Today’s surprise Halifax figures showing a slight dip in UK house prices come at a tense moment in the housing debate. Earlier this week, the OECD claimed that the UK housing market was overheating and suggested tightening access to mortgages. Today, a trio of former Chancellors, Lord Lamont, Lord Lawson and Alistair Darling, also warned of a housing bubble and expressed concerns that Help to Buy was contributing to it.
There are questions as to whether the Halifax numbers are a blip or not, potentially connected to new FCA rules coming that will make it harder to access a mortgage. But even the pessimistic Halifax calculations say that UK house prices are 8.5% higher than this time last year. And according to last month’s more “optimistic” (depending on whether you’re already a homeowner or not) Nationwide figures, annual house price growth in the UK is running at 9%. In London, growth is almost double that, running at an annual rate of 18%.
To put this into context, if you are lucky enough to already own an average slice of the London property market (average current house price £363,000), the fastest way to become a millionaire on these rates of house price growth is… to do nothing. In just 7 years’ time, your property would be worth over £1 million, even after taking into account inflation. If you’re a bit less lucky, and only own a smaller slice – say a property currently worth only £250,000, you would have to wait a whole decade. And your property doesn’t have to be in prime central London areas like Kensington and Chelsea. Lambeth, Brent or Hackney would also do pretty well.
Given this it’s unsurprising that the London property market has become a magnet for investors.
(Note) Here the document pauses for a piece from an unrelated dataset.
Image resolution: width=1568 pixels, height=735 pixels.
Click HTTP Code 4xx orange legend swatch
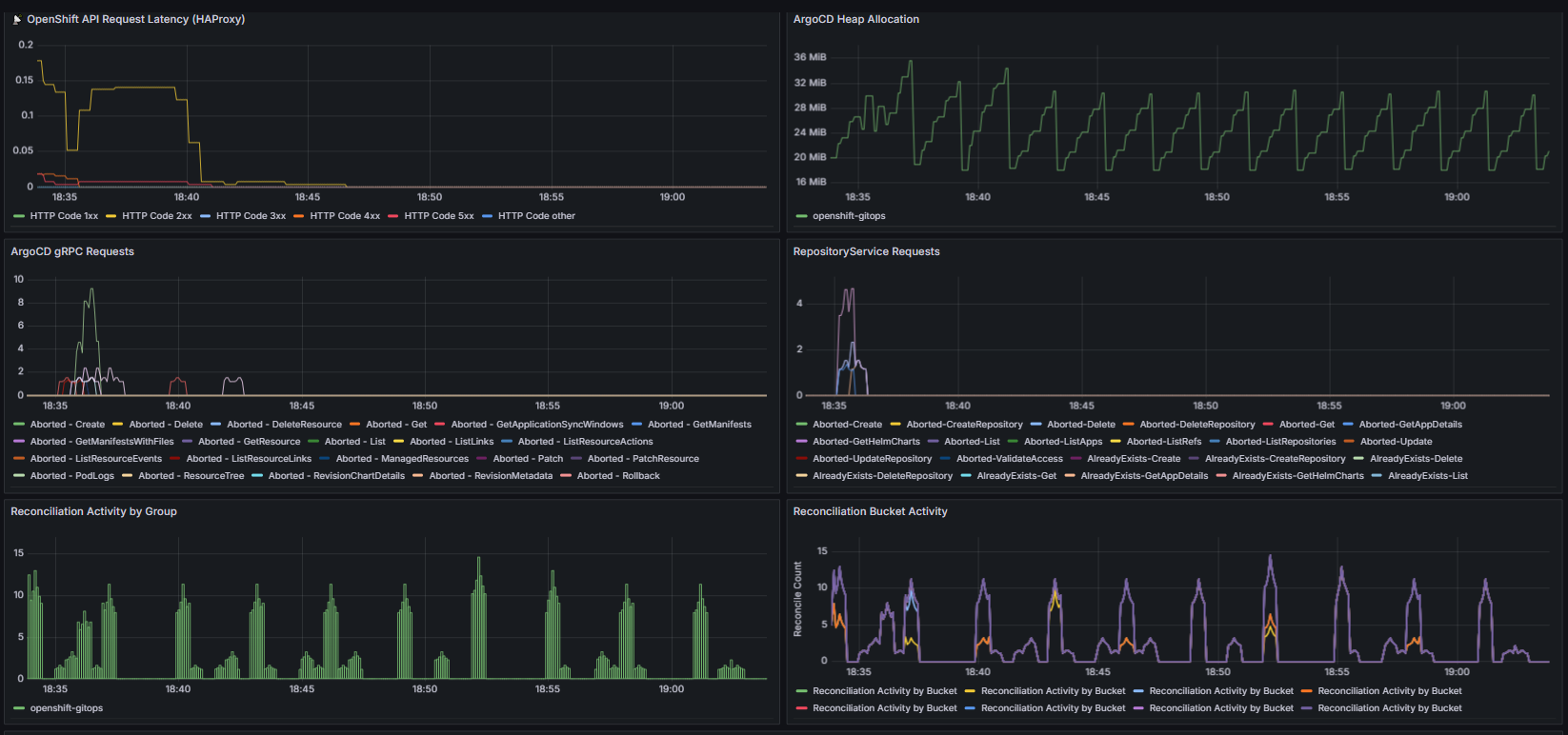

Where else could you get these sorts of returns? As we know, though, this isn’t great for long-term affordability. To be fair, we may not see a continuation of these growth rates. The FCA’s new rules are forcing lenders to collect more detailed information about those applying for new mortgages, and to make an assessment as to whether they will be able to afford the repayments if interest rates go up. If it becomes harder to get a mortgage, this is likely to dampen house prices growth.
But this just highlights a hard-to-escape conclusion that housing market policy in the UK is all over the place. Whilst the FCA is making it harder to borrow money for a home, the Government is trying to make it easier through its Help to Buy scheme; and the Bank of England is – for the moment – sitting on the side-lines, but assuring us that it is remaining “vigilant”. The trouble with housing, is that all too often, political considerations trump economic and social ones, as the SMF showed in its Politics of Housing.
The justification for Help to Buy – particularly the variant that does not involve encouraging new build – was always built on shaky foundations. The main argument appeared to be that it was important to make it easier to buy a home: but in the long-run, only a boost in house-building will do that, and there are easier and better ways to get more homes built. A secondary argument appeared to be the need to solve short term problems – getting housing market and construction going again after the downturn.
But even this argument is looking weaker now that house price growth is picking up, and not only in London. As is often repeated by its proponents, Help to Buy probably is not the main factor driving house price growth, but the very fact that we have such growth suggests that – at best – it’s a policy with no purpose. At worst, it distracts from the types of policies that really will make housing more affordable – building more homes.